The cruelty at the border isn’t about respect for the rule of law, and it isn’t about respect for the idea of sovereignty. What’s the real reason? It’s to bring back an immigration policy approach whose foundation was that people of color are not welcome in the United States.
In addition to the family separation policy and the Muslim travel ban, Miller has also proposed banning Chinese students from US universities and deporting Vietnamese refugees who’ve lived here for generations. The administration has removed protections from Haitian and Central American immigrants who’ve lived here legally for years, reduced refugee admissions to record lows, and proposed massive cuts to legal immigration. Trump famously called Haiti and African nations “shithole countries” and wondered why we can’t have more immigrants from Norway, while Miller once said, “I would be happy if not a single refugee foot ever again touched American soil.”
Young immigrants will already remember Miller as a villain. But as he guides a reshuffling of DHS, that legacy could soon grow to include even more flagrant racism, violence, and injustice. The prospect of an approach to asylum-seekers that exceeds the violence we’ve already seen is simply unbearable.

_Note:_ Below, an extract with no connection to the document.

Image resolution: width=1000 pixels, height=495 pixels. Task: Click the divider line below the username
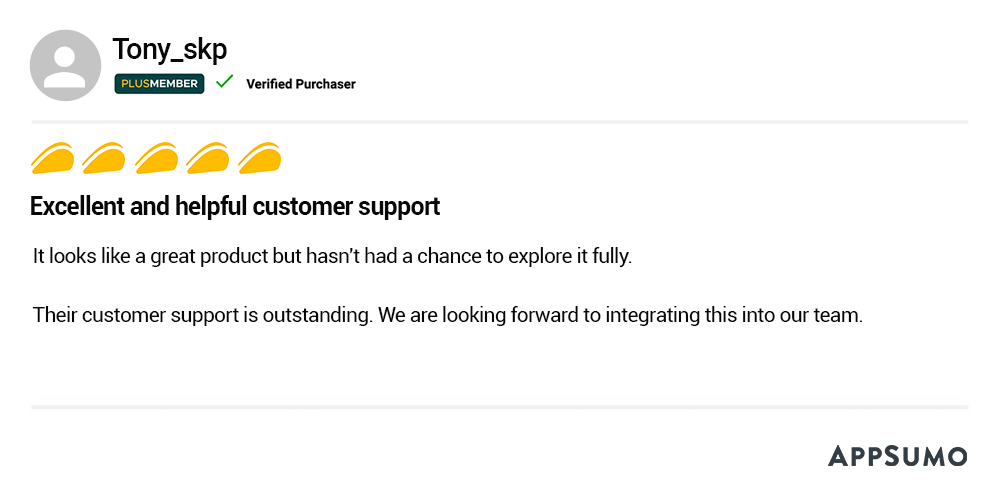[x=500, y=122]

Whatever outrage there is in the public, it’s evident that the agencies that repress migrants, and the government officials that direct them, are committed to caging asylum-seekers, isolating children from their families, and building internment camps indefinitely.
But if they feel unconstrained by the law and mainstream notions of what is acceptable for immigrants, we should too — guided by a commitment to the rights of immigrants. We must confront these injustices and imagine approaches to immigration that embrace the humanity of immigrants above the limitations of any law — especially those made or enforced by people with no regard for either immigrants or the law.
Khury Petersen-Smith and Karla Molinar-Arvizo work on immigration and refugee issues at the Institute for Policy Studies.